Nun ja, Medikamente helfen, sehr sogar. Ansonsten ist die Liste der alternativen Selbstmedikation lang: Essen, Alkohol, das Stürzen in Arbeit, Liebe.
Liebe?
Die Liebe ist eine der gefährlichsten Süchte überhaupt. Sie kann dich zugrunde richten. Angenommen, du lebst in einer Beziehung, die nicht funktioniert, hängst aber schrecklich an deinem Partner oder deiner Partnerin, ganz ehrlich, das ist grausam.
Du bist jetzt seit zehn Jahren mit dem Rapper und Musiker Mario "Soul-eye" Treadway verheiratet. Wie schlimm ist die Liebessucht denn?
(lacht): Ich habe glücklicherweise einen Mann geheiratet, mit dem es immer noch sehr gut funktioniert. Wir haben unsere Kämpfe, aber es läuft mit ihm eindeutig besser als mit allen anderen Kerlen zuvor. Wenn wir streiten, was wir oft genug tun, sehen wir das eher als Ansporn, noch mehr miteinander zu reden.
Du sprichst sehr offen über Deine Depressionen nach den Geburten der Kinder. Wie hat sich die Krankheit geäußert?

(Gespeicherte Dateneinträge)
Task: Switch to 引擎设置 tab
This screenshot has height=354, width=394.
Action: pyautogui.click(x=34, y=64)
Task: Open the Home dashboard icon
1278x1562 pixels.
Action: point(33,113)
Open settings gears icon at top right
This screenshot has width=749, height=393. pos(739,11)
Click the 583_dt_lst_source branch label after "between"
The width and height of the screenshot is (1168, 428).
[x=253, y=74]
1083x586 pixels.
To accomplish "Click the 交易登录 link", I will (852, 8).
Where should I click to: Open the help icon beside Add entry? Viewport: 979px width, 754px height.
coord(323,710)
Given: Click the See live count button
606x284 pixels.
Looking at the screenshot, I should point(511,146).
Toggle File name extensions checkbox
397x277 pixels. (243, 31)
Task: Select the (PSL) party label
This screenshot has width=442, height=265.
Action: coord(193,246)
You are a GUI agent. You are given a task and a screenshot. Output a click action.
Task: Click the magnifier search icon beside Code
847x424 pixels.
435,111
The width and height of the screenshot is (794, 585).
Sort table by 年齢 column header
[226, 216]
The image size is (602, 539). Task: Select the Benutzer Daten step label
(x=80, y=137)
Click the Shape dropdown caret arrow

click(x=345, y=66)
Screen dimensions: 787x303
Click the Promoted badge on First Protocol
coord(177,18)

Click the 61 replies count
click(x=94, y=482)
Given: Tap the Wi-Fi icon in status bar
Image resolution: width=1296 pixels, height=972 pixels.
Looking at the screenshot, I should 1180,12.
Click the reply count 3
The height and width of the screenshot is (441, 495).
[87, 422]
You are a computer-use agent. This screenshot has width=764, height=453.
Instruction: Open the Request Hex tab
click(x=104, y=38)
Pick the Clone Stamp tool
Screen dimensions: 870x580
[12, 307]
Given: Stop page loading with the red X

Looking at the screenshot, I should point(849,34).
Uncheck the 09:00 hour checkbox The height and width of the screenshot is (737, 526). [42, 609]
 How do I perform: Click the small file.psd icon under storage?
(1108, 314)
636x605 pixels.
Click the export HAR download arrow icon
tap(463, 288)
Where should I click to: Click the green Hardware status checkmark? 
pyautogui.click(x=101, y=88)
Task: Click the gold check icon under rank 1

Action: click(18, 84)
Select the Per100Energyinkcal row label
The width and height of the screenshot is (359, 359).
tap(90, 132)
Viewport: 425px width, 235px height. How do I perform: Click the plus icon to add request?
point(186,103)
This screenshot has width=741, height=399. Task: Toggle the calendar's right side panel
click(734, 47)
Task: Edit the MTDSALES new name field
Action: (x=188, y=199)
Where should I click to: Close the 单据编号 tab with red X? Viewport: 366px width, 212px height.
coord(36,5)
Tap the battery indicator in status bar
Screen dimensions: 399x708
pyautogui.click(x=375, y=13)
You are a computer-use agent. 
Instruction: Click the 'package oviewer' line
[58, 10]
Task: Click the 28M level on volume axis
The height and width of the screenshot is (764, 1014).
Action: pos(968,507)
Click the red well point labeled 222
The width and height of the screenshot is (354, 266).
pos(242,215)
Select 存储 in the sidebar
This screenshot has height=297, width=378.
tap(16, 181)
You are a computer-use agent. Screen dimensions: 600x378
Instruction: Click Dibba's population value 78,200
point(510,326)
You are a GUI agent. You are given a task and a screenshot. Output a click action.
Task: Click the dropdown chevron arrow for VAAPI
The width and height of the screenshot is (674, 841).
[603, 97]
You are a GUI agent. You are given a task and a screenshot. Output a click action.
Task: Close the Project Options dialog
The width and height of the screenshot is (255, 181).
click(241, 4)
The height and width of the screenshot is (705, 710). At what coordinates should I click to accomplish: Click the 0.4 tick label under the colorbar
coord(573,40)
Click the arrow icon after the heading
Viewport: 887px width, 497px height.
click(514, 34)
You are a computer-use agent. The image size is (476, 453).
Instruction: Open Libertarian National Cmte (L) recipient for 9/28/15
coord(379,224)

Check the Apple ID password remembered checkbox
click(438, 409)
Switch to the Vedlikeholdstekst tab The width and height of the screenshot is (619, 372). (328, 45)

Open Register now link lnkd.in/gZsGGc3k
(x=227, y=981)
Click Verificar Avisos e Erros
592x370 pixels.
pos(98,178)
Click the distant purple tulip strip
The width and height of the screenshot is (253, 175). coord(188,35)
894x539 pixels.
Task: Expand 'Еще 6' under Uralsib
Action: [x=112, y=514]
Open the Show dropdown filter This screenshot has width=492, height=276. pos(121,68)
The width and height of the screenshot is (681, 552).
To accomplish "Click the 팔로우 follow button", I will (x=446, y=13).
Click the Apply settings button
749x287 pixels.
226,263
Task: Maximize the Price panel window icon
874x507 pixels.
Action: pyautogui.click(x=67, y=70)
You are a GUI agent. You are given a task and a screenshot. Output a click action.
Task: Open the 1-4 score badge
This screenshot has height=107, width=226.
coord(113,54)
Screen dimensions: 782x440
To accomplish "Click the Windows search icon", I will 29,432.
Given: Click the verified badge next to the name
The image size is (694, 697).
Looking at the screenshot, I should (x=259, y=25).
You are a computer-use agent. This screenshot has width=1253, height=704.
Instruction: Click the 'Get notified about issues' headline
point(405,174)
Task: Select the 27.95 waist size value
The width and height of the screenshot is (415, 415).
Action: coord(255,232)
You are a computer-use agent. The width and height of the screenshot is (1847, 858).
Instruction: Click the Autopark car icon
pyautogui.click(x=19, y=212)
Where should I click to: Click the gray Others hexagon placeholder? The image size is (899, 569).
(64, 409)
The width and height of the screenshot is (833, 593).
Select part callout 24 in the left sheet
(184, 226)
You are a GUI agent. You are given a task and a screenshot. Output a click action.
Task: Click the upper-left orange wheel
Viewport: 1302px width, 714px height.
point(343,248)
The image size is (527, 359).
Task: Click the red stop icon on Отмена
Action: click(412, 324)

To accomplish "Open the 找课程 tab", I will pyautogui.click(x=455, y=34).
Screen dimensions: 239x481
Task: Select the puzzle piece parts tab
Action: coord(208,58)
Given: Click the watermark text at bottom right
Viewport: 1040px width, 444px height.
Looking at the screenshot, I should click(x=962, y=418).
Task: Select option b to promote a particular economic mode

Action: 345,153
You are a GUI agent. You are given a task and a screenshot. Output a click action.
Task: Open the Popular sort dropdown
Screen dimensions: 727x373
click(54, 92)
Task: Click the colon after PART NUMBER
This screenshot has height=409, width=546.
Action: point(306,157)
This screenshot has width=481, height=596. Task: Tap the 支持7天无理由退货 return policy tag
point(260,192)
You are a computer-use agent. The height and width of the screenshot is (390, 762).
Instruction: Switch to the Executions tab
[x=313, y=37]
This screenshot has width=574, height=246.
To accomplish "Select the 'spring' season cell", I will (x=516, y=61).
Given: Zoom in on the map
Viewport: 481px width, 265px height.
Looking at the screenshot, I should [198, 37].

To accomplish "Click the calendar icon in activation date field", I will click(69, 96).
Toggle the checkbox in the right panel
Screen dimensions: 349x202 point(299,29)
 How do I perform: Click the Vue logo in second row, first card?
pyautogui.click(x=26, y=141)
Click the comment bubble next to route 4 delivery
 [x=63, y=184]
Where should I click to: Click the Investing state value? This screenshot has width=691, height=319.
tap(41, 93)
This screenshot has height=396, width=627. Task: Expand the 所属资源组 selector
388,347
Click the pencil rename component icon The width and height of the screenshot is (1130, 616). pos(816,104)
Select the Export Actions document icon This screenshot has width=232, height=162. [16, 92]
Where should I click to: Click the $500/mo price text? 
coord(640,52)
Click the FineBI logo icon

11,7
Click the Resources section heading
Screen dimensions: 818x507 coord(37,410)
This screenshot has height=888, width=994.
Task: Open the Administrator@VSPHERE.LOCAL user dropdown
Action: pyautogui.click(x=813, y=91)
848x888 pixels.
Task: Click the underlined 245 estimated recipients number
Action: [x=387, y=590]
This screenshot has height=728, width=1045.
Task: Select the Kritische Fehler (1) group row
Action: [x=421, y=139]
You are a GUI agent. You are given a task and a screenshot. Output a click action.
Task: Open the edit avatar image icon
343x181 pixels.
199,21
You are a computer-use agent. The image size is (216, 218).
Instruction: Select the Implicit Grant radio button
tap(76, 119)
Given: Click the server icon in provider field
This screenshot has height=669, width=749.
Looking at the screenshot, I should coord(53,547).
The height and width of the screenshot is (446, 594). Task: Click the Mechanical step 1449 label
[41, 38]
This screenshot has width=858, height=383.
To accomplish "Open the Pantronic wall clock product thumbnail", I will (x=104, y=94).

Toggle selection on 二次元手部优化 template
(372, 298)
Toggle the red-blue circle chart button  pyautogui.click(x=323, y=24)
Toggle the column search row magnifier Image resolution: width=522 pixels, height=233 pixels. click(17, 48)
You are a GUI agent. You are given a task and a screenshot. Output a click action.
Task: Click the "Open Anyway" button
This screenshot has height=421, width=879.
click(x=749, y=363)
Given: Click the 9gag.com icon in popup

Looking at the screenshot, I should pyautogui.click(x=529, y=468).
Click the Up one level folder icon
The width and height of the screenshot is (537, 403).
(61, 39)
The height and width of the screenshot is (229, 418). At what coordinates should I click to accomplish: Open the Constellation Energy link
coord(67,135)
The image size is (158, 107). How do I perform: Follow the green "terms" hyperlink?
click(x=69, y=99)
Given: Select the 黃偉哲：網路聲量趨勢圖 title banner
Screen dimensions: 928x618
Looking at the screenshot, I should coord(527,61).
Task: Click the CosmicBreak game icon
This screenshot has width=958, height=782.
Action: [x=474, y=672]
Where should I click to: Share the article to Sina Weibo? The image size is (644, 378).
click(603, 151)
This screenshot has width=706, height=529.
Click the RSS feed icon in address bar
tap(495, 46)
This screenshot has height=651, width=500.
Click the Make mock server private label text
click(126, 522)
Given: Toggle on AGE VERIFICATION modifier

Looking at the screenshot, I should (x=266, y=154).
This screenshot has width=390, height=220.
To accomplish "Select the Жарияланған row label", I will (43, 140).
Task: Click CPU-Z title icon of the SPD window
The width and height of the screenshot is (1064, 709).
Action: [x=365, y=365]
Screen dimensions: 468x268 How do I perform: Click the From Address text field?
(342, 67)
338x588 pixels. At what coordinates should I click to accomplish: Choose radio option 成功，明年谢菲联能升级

ZU ERLEDIGEN —
a) Seit wie vielen Jahren ist die befragte Person laut Interviewauszug mit Mario "Soul-eye" Treadway verheiratet?
b) Bitte erklären Sie anhand des Interviewauszugs, warum die befragte Person die Liebe zu den gefährlichsten Süchten zählt.
Die Zeilen braucht man für die Bearbeitung nicht.

ERWARTETE ANTWORTEN —
a) Seit zehn Jahren.

b) Die Liebe kann einen zugrunde richten. Als Beispiel nennt die befragte Person eine Beziehung, die nicht funktioniert, in der man aber trotzdem schrecklich am Partner oder an der Partnerin hängt, und bezeichnet das als grausam.